Solid-state electrolytes are anticipated to enable the construction of batteries with increased volumetric energy densities. However, depleting reserves of sources of lithium has motivated the exploration of next-generation alkali-metal-conducting solid-state electrolytes such as solid-state sodium-ion conductors. We recently explored a water-mediated synthesis of Na₄P₂S₆, which could allow for the scalable fabrication of this Na ion conductor.¹ Na₄P₂S₆ has been shown to crystalize² in the based-centered monoclinic structure C2/m (#12) and its room temperature ionic conductivity has been measured¹ to be 3x10^-6S/cm. Previous simulations³ suggested that the monoclinic structure is meta-stable relative to structures found for the similar material Li₄P₂S₆, but further work reported here shows that vibrational free energy contributes to the stabilization of the C2/m structure of Na₄P₂S₆ at room temperature. Our analysis also investigates the mixed alkali electrolyte Li₂Na₂P₂S₆ which may have increased Na ion conductivity compared with that of Na₄P₂S₆.
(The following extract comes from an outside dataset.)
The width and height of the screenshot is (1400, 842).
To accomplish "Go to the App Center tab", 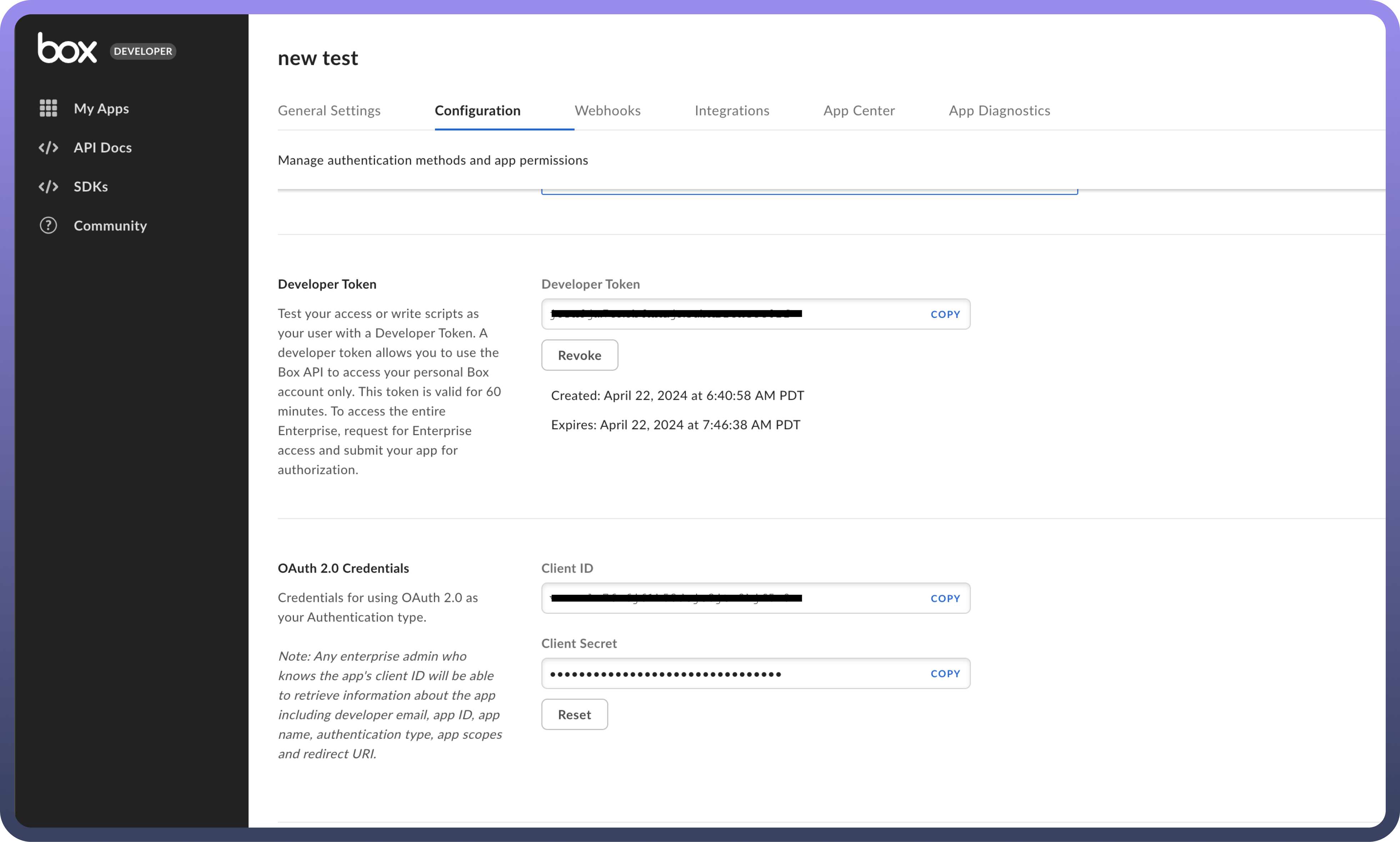I will click(858, 111).
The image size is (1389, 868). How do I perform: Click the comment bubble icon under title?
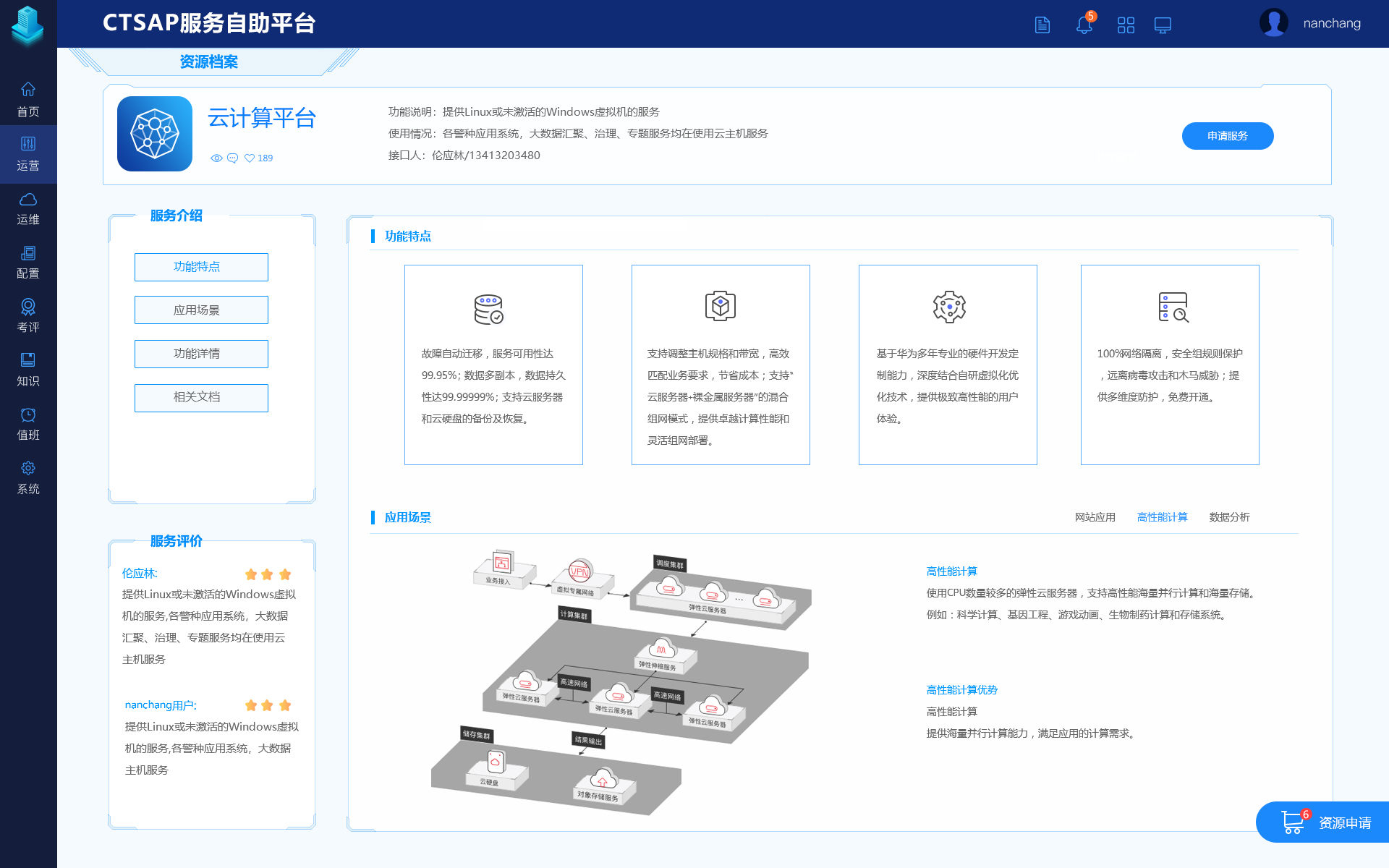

1. Z. D. Hood et al., to be published.
2. A. Kuhn et al., Z. Anorg. Allg. Chem., 640, 689–692 (2014)
3. E. Rush Jr. et al., Solid State Ionics, 286, 45-50 (2016)

Acknowledgements: YL and NAWH were supported by NSF grant DMR-1507942. A portion of the work by ZDH was conducted at the Center for Nanophase Materials Sciences, which is a DOE Office of Science User Facility.